James taught about prayer, saying, “But when you ask, you must believe and not doubt, because the one who doubts is like a wave of the sea, blown and tossed by the wind. That person should not expect to receive anything from the Lord. Such a person is double-minded and unstable in all they do” (James 1:6–8). Zechariah was double-minded. With his eyes on his human limitations, he could not see God pulling off this miracle. According to the apostle Paul, Zechariah’s unbelief was a sin because “everything that does not come from faith is sin” (Romans 14:23).
Like many who came before him—Moses (Exodus 3:11; 4:1, 10–13; 6:12, 30) and Gideon (Judges 6:15, 17, 36–40), for example—Zechariah struggled with doubt and unbelief. Like many Christians still do today, Zechariah doubted God’s Word. As a priest serving in the Jerusalem temple, Zechariah would have been familiar with Old Testament Scripture, especially the five books of Moses. He would have known that the same promise made to him in his old age was also given to his forefather Abraham (Genesis 12:1–9). Abraham had doubted the Lord, too (Genesis 17:17). But God said, “Is anything too hard for the Lord? I will return to you at the appointed time next year, and Sarah will have a son” (Genesis 18:14). Zechariah should have recalled these words to Abraham as well as the fulfillment of the promise (Genesis 21:5), but at that moment, he faltered. God silenced Zechariah’s unbelief, and the Lord’s plan was fulfilled.
Now compare Zechariah’s response to Mary’s. When Mary heard Gabriel’s promise, she said, “How will this be, since I am a virgin?” (Luke 1:34). Zechariah doubted and asked for a sign, but Mary believed, wondering, “How will this happen?” Her concern was more about logistics. She was confused about her role as an obedient servant, especially an unwed virgin. Perhaps she wondered how the birth announcement could come before the marriage. Would she and Joseph need to move up the wedding date? The angel did not rebuke Mary for her honest concerns. Mary’s question was grounded not in doubt but faith and obedience—the kind of questioning Scripture commends (Proverbs 25:2; Acts 17:11).
Gabriel explained to Mary how it would happen—the Holy Spirit would perform a miracle! It would be something brand new that no human could imagine, that had never occurred in all of history. Mary would conceive a child—not by a man but from God Almighty through the power of the Holy Spirit. Within her womb, the Son of God would grow and be born. He was destined to be Israel’s Messiah, the Holy One and Savior of the world (Luke 1:35).
Gabriel concluded his message, echoing the words of God to Abraham: “For nothing will be impossible with God.” And Mary said, “Behold, I am the servant of the Lord; let it be to me according to your word” (Luke 1:37–38, ESV). Mary believed the Lord’s messenger. She responded in faith and submitted to God’s will.
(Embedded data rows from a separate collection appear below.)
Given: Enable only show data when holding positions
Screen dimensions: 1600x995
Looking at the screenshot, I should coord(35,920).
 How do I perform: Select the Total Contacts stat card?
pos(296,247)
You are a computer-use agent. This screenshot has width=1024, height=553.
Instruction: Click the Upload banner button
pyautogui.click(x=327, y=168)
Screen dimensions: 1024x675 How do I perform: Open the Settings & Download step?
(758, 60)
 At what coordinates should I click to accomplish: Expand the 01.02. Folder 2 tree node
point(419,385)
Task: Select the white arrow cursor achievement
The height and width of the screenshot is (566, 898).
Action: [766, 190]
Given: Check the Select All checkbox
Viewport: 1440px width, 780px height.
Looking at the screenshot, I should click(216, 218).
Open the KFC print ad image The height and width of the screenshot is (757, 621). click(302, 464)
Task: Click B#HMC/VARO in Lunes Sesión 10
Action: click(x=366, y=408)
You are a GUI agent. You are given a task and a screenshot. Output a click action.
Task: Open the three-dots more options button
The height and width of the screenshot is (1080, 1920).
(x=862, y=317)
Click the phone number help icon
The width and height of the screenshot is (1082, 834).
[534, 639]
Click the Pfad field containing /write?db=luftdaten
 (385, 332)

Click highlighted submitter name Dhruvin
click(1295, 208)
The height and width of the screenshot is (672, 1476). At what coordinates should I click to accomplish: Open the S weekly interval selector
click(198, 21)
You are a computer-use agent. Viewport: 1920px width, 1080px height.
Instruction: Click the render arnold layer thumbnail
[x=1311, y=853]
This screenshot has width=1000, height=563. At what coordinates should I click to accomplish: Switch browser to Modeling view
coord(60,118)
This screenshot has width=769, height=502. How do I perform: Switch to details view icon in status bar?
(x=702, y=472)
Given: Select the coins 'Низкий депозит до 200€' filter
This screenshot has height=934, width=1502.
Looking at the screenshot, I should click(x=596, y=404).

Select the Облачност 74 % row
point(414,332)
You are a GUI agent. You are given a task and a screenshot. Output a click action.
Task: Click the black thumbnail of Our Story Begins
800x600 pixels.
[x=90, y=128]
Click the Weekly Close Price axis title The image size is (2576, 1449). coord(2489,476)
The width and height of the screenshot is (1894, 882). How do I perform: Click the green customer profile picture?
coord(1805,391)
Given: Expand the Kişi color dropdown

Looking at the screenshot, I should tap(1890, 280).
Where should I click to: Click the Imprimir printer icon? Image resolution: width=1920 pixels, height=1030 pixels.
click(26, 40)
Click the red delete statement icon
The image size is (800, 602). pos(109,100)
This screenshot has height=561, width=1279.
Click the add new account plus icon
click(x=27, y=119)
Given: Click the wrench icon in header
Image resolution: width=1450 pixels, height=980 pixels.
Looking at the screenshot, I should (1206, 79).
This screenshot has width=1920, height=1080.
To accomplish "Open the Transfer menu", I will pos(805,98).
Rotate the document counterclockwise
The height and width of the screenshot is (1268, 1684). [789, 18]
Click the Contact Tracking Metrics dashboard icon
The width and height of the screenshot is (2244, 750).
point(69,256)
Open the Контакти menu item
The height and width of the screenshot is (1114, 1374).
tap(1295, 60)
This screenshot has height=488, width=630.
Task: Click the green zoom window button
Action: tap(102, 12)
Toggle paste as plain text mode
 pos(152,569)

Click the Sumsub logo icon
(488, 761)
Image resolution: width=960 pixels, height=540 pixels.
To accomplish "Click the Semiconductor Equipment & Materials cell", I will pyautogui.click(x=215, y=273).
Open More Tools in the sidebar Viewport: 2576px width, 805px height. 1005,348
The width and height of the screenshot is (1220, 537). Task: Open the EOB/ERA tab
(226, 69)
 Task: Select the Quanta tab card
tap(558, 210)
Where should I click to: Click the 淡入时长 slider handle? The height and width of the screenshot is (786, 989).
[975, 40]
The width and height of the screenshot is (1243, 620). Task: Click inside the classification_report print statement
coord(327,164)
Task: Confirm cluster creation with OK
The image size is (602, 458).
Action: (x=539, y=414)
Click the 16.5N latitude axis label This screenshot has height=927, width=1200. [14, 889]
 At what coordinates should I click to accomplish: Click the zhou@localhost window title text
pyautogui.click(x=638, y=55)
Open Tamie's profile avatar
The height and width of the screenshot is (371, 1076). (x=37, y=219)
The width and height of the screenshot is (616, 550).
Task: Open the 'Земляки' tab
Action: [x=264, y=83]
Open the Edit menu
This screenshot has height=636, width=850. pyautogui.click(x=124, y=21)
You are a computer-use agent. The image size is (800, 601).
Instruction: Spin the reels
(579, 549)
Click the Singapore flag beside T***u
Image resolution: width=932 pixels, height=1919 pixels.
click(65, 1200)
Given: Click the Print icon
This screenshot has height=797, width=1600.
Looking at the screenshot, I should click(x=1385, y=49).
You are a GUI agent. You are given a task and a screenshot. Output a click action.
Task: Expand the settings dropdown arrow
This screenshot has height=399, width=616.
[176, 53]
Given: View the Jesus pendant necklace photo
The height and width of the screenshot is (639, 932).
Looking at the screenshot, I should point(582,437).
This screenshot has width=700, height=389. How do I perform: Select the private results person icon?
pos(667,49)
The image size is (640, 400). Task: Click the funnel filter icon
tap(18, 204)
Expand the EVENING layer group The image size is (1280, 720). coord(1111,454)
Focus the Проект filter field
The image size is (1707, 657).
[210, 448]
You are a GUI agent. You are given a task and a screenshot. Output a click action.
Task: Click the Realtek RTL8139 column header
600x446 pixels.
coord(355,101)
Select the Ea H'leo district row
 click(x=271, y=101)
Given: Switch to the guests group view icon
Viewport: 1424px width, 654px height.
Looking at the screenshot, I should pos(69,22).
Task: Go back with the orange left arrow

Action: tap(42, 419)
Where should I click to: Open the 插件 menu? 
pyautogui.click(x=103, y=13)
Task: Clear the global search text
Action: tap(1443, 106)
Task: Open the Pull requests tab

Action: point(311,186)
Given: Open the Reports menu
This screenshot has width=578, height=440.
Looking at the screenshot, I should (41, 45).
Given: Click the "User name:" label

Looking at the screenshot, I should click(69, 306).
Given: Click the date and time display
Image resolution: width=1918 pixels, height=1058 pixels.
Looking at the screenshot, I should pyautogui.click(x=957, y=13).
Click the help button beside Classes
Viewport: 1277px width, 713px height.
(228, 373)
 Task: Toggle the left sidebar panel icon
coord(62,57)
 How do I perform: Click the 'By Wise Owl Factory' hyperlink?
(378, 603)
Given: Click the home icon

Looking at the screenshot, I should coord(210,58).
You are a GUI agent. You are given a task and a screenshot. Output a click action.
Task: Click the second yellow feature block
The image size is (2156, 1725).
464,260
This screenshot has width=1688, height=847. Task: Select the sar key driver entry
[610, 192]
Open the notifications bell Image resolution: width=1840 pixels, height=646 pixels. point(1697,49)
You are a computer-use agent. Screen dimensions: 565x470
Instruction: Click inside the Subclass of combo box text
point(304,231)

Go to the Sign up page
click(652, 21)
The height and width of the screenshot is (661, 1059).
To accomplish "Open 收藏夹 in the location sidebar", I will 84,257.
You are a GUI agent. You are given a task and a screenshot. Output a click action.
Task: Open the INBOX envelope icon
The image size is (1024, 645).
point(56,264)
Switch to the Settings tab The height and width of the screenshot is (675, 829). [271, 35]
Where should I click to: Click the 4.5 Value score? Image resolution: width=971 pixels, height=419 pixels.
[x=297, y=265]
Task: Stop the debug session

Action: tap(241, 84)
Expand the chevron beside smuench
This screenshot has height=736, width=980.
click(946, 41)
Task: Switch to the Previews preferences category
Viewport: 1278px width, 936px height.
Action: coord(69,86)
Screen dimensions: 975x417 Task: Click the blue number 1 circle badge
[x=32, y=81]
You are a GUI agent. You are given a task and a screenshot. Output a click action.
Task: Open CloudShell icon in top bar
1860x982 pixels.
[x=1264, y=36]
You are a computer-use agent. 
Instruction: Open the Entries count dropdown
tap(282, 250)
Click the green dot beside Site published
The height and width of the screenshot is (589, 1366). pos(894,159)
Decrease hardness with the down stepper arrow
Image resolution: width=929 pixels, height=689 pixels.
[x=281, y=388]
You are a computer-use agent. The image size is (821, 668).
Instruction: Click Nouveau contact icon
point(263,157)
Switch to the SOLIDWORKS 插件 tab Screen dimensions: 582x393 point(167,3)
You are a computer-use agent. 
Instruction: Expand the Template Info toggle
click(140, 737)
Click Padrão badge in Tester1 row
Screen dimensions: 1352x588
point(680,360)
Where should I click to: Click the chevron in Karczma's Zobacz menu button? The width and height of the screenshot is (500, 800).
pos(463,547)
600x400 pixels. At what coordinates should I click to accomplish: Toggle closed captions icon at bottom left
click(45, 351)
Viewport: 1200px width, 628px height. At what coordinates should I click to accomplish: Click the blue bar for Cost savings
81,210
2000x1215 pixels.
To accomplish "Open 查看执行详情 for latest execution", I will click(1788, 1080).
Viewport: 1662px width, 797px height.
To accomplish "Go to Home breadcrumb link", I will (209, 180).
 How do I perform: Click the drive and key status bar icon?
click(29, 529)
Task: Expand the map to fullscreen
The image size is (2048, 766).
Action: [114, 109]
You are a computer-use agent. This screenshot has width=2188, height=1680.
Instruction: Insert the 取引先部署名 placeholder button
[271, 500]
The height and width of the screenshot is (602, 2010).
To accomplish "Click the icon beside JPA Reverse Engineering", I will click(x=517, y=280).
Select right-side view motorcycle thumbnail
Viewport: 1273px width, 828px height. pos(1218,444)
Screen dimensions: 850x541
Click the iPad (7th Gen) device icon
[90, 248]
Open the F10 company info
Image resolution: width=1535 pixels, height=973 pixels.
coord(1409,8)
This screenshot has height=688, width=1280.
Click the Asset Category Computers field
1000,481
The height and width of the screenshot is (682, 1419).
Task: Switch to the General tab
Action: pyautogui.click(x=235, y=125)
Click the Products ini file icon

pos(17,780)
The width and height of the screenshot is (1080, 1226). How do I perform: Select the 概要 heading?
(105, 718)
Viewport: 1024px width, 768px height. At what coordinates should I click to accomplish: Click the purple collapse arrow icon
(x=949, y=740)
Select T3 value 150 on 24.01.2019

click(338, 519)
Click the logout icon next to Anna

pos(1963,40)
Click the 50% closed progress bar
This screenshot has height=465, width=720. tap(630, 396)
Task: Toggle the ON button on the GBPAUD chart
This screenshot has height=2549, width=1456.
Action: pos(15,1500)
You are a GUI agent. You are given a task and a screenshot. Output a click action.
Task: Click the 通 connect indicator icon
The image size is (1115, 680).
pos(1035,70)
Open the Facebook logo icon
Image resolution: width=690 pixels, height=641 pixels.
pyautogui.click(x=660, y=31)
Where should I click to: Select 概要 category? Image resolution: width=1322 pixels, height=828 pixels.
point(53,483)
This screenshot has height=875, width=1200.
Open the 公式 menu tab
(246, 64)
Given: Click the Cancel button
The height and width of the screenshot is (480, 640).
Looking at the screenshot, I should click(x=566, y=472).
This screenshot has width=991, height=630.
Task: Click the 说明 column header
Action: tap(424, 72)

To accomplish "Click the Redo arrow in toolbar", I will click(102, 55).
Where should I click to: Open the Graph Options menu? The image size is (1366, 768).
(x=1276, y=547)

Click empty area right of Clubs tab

Zechariah expressed unbelief; Mary revealed faith. Zechariah was not punished arbitrarily or unfairly. Both Zechariah and Mary were treated according to their reaction to the message. One doubted; the other believed. The aging priest refused to believe the answer to his own prayers; Mary believed something she had not prayed for and could never have imagined.
Despite Zechariah’s doubt, God abundantly blessed him and his family. The Lord caused Zechariah to be silent not merely as a punishment for unbelief, but as a sign, first to Zechariah and then to all the people around him (see Luke 1:20–21, 59–79). After John the Baptist was born and God reopened Zechariah’s mouth, “awe fell upon the whole neighborhood, and the news of what had happened spread throughout the Judean hills. Everyone who heard about it reflected on these events and asked, ‘What will this child turn out to be?’ For the hand of the Lord was surely upon him in a special way” (Luke 1:65–66, NLT). Through it all, God was working out His plan of salvation and bringing “all things together for the good of those who love Him, who are called according to his purpose” (Romans 8:28).